A: Respiratory depression, liver damage, and allergic reactions are rare but serious.
Q5: Can Buprenorphine + Naloxone be used during pregnancy?
A: It is Pregnancy Safety Category C. Weigh the risks and benefits. Neonatal opioid withdrawal syndrome (NOWS) can occur.
Q6: Is it safe to breastfeed while taking Buprenorphine + Naloxone?
A: Both drugs are present in breast milk at low levels. Monitor the infant for excessive sleepiness, weight loss, and breathing difficulties.
Q7: What are the contraindications for Buprenorphine + Naloxone?
A: Severe respiratory problems, severe liver impairment, acute alcoholism, and hypersensitivity to buprenorphine or naloxone are contraindications.
Q8: What if a patient misses a dose?
A: Patients who miss a dose should take it as soon as remembered. Patients should contact their healthcare provider if multiple doses are missed or if they are unsure how to proceed. Relapse prevention and appropriate clinical management are essential for patient safety.
Q9: What if a patient experiences precipitated withdrawal?

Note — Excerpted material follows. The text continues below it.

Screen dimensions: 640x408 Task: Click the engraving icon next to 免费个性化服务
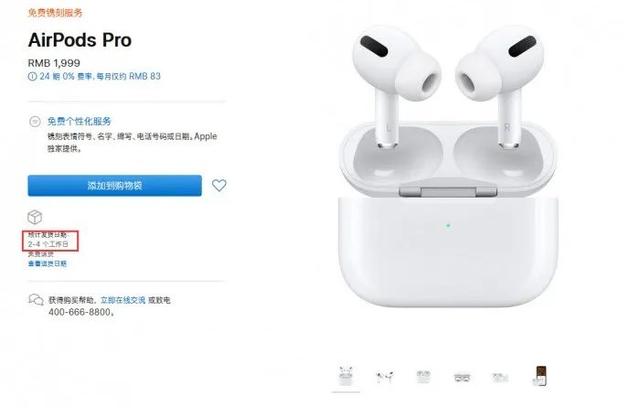tap(35, 121)
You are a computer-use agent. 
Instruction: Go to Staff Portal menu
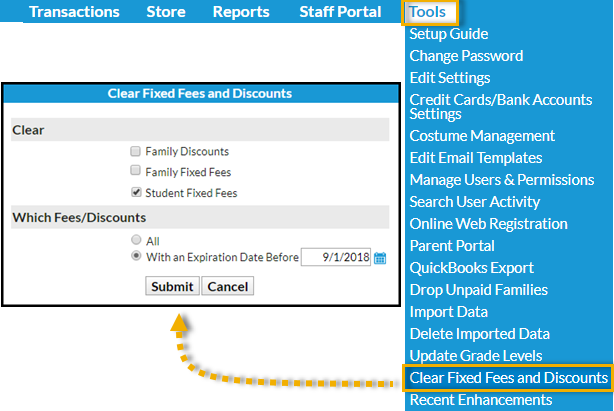[340, 12]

A: Precipitated withdrawal can occur if Buprenorphine + Naloxone is administered while other opioids are still active in the patient’s system. Treat precipitated withdrawal with supportive care, non-opioid analgesics, and comfort measures. Re-evaluate the induction strategy.
Q10: What are the key drug interactions?
A: CNS depressants (e.g., alcohol, benzodiazepines), CYP3A4 inhibitors and inducers, certain antidepressants.